A silent beat near suffocated us both.
“I did that. I am that. Time will not change that. Lies will hide it, but not a thing can be done to undo it. That monster – The one you claim to be, it lurks in me, too.”
“Hell is empty, and all the devils are here,” he said.
I give a chuckle.
“What’re laughing at?”
“You. Quoting Shakespeare at me cause you can’t speak for your ownself. You can’t tell me what a shit I am. You can’t admit how much you hate me.”
“Here we go. Let’s lay it all out on the table. I’m not a religious man.”
“I ain’t neither.”
“Forgiveness is not a thing I seek or provide.”
“Me neither.”
“Redemption is not a spiritual commodity doled out by a bearded old white man sitting in the clouds – It comes from within – It’s hard earned – ”
“For fuck sake – Say what you want to say –”
He stepped to me with fury in his eyes. “I am not your confessor. Your sins are yours to bear. You’ve done what you’ve done. I can’t fix that.
“You seek clemency – You don’t know it – You won’t confess it – You can’t see it – You’re blind to your self-condemnation. You’ve sentenced yourself to a life filled with atrocious acts, and you pretend they haven’t broken you – That you aren’t weaker for it.
“You want to change? Change. Don’t look to me to beat it into you. I was born a slave. Lived the life of a slave – Yoked, shackled, whipped, branded, deformed – And I was made to serve the men who committed hell on me in a war fought to keep me hell bound – But then I found opportunity, picked up a sword and sliced my masters to pieces. I raged into freedom. It was not gifted to me by my birth. I tore it from my slaver’s hands –
“I was a black man – An adult – Into the middle of my ages – I found freedom as a toddler finds his first steps – Awkward, unsteady, frightening – I fell and questioned my desire to stand and take another step – But nature was on my side because freedom is my right – No, more than that, it is my responsibility. It came to me because I worked for my freedom – I worked at it. I found my stride.”

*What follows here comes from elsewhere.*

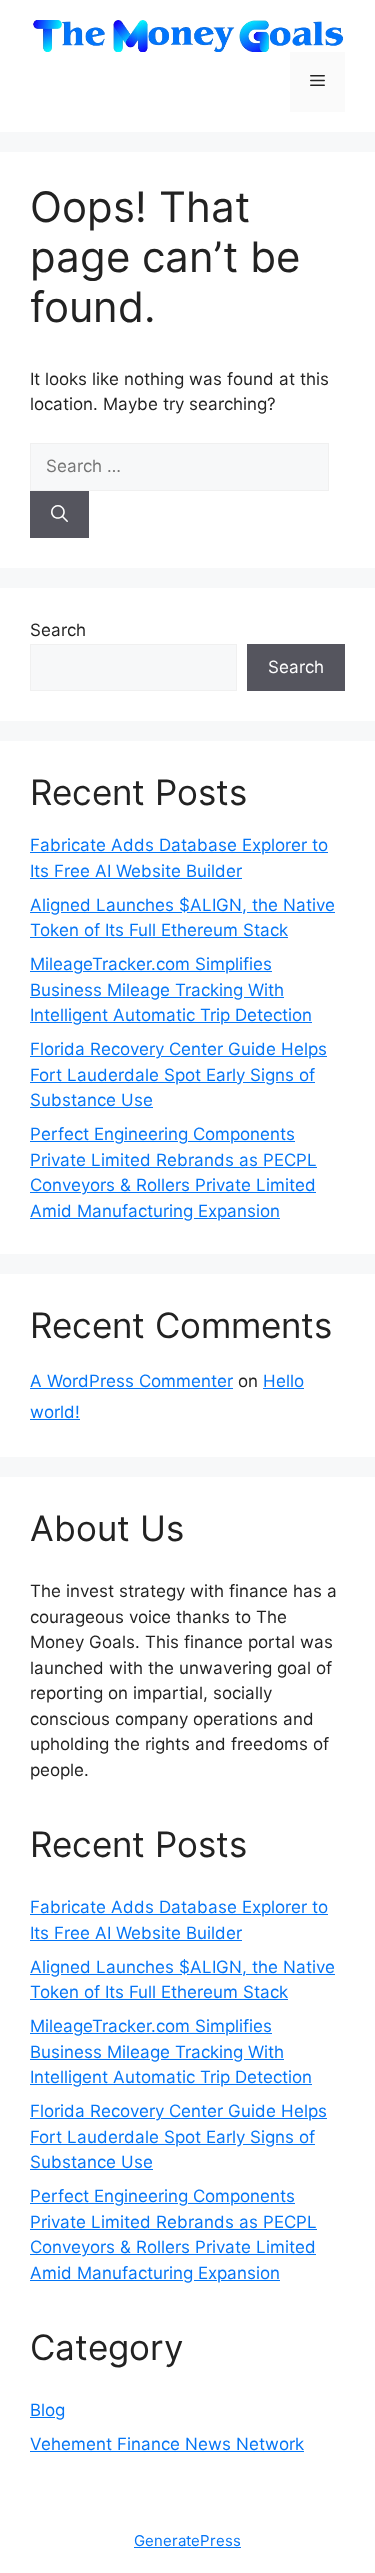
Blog (47, 2410)
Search (58, 630)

“Is this fucking speech for me or for you?”
“Find your own stride. Work at it. I can’t forgive you for what you’ve done. Putting that on me isn’t fair – ”
“I didn’t ask for your forgiveness. Got no plans to.”
“I can’t believe that. I won’t believe that because that’s what any decent human being would do. It would be wrong, but it would be intended in the purest. You are in there, Augustus. Trapped inside this thing – This hardened soul of yours – You’re in there looking for a way out. Looking for redemption for all the things you’ve done and all the things you didn’t do – Ask me.”
“What?”
“Ask me.”
“Ask you what?”
“Ask me.”
“I don’t know what you want me to ask, goddamn it.”
“Ask me for forgiveness. I can’t give it to you, but the least you could do is ask me. Let me know you’re in there. Let me know you’re your mother’s son.”
I clamped my mouth shut and glared at him.
He give me a slap. “Don’t come at me with your darkness, boy. I’m not calling on that. I want Augustus to come out. I want the boy I once knew – The curious boy, the bright, intelligent boy. Bring him out. Let me talk to him. That boy – He’s good-hearted. He wants forgiveness. He deserves my love. He deserves your mother’s love.”
I stepped back from him and fought like the devil not to give him what he wanted. I fought the urge to punch him, to hug him, to show him anything but hate for trying to unmake me. I was made entire and permanent. There was no rebuilding to be done. I was a fortress of hatred and wrath, and that’s all I’d ever be. “I weren’t never that boy.”